Our tech guy Colin Moors explains how technology can save you money.
Of all the uses we put the internet to these days, there can be very little more daunting than to part with our hard-earned cash, sending it careering off into the void with nary a trace of what might happen to it. OfTechonol course, it’s the same thing as paying by cheque (remember those?) except it has an electronic and less tangible aspect to it. The money you are paying with doesn’t exist, not even when it reaches its destination, which it doesn’t, because it never really went anywhere. With me so far? Good.
We all use the internet to spend cash – it may be online shopping, online gaming or just everyday online banking. Luckily, we can also use the internet to save us money, if we have the right information about technology. I am obliged by common sense to mention that anything in this article does not constitute financial advice and to warn you to research sites thoroughly before giving away your money.
In these pre-Brexit times, dealing with UK pounds versus euros can be a technology minefield. The rate is, at time of writing, variable in the extreme and picking the right time to move money to or from the UK could save you a lot of cash. One of the most up-to-date sites for currency exchange is xe.com, a site brimming with financial reports, money stories, rate movement graphs and a host of other things to keep the consumer of internet money information happy. Its primary use for the lay person is as a currency exchange monitor, however. Pick your currency, enter the amount and you can convert it into any currency in the world at a click.
Holiday tip: when it comes to withdrawing money at an ATM, never accept the ATM conversion rate. Always opt for your bank doing the conversion. The ATM conversion rate is heavily doctored to favour the company who installed it. Your bank will doubtless charge you for conversion but the rate will always be better.

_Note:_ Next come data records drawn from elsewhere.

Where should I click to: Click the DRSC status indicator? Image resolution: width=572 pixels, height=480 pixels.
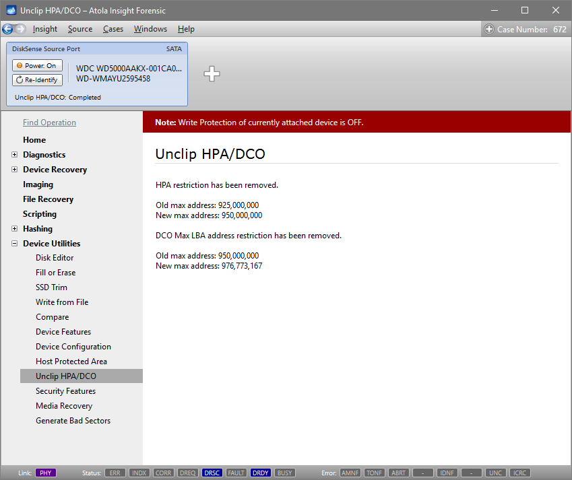coord(212,473)
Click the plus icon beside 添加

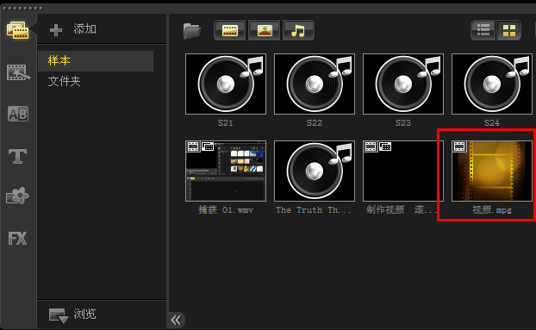click(x=56, y=30)
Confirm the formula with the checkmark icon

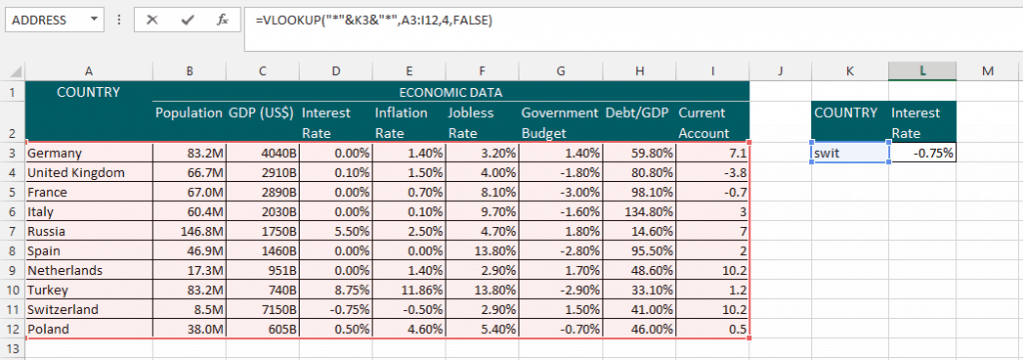188,20
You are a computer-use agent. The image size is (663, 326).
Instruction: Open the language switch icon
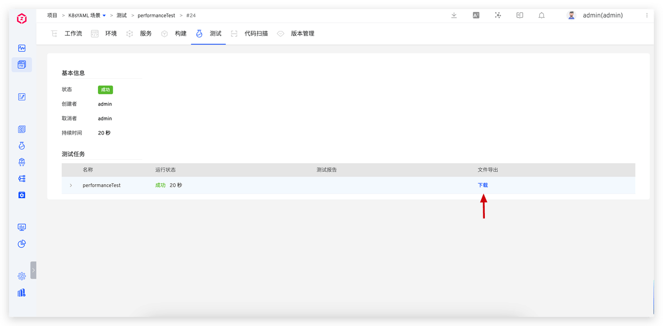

Speaking of banks, a lot of companies offer what they call “wealth management”. This is a poor choice of name for some of us, sadly. Keytrade Bank (keytradebank.be) here in Brussels could save you money straight away, however; aside from its range of financial products, it offers a completely free bank account. There’s no catch with this, it really is free to use – there’s no annual fees and transactions and debit cards cost nothing. Of course, the free bank account may be a way of getting you interested in their other services, such as pensions, mutual fund investing, crowdfunding and currency trading. There’s no such thing as a free lunch but at least in this case, the carrot they dangle could end up saving you a good deal of money.